Content is king. And great content gets readers to sign up.
The content analytics company Parse.ly has long captivated publishers with its intuitive dashboard to track how articles perform. In October, the 10-year-old company added functionality that tracks conversions.
Parse.ly clients can now analyze the type of content people read before they convert. Then they can write more articles that drive the business results they want, like subscriptions, event sign-ups or product purchases.
In adding conversions, CEO Sachin Kamdar identified an opportunity to appeal beyond Parse.ly’s traditional customer base of digital media brands.
While traditional pubs such as Bloomberg, Hearst, Condé Nast and NBC use Parse.ly, so do content-driven brands such as Ladders, WeddingWire, AngelList, Convene, Realtor.com and The Nature Conservancy.
Both groups want to track outcomes. As digital media companies shift focus from mass scale to engagement, they want customers that like their brand enough to pay for subscriptions, events and products. And marketers see an opportunity in content that establishes a dialogue with potential customers, especially as costs rise on platforms and the loss of cookies makes it harder to find them around the internet.
Kamdar spoke with AdExchanger.
AdExchanger: Parse.ly just added a conversions tracker. Are you shifting to serve marketers, or staying focused on publishers?
SACHIN KAMDAR: Publishers are good at building audiences, and not so good at transacting them. Marketers have a lot of expertise and tech to get people to convert at the bottom of the funnel, but they are missing out on growing topline audiences. Parse.ly helps them build the best first-party, loyal audiences and figure out how to get them to transact. Marketers and publishers are meeting in the middle.
Why are brands interested in using the conversions product?
Marketers want to get a customer to transact, but it’s just as important to get that customer to register, to self-identify.

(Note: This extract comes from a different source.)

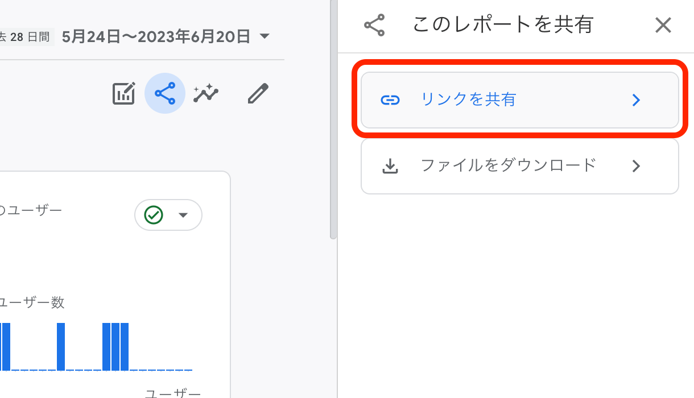
Task: Open ファイルをダウンロード via its right chevron
Action: (636, 165)

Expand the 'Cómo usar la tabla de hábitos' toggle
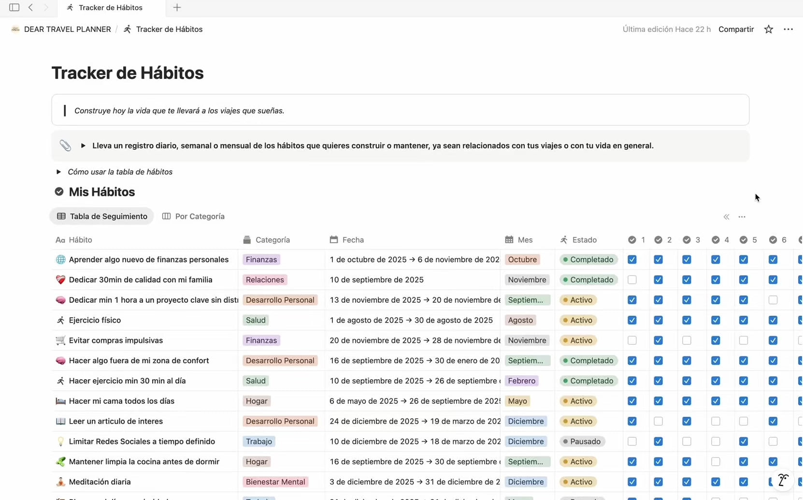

Prices are going up on Facebook, Twitter, Google, and there’s a sense of fear that we’re relying so heavily on these platforms. If a recession hits, we need a defensible strategy for the future. If budgets get slashed, how can we make sure we have our own audiences to transact against?
What are Parse.ly’s blind spots as browsers block trackers?
Safari is preventing our pixel from loading, which means we can’t see the user coming to your site. We are actively working on a couple of solutions that will help them not just get around cookie blocking, but also get around things like ad blockers as well. There are technical ways to protect the privacy of the user and understand what’s going on.
What impact will privacy legislation have on your business?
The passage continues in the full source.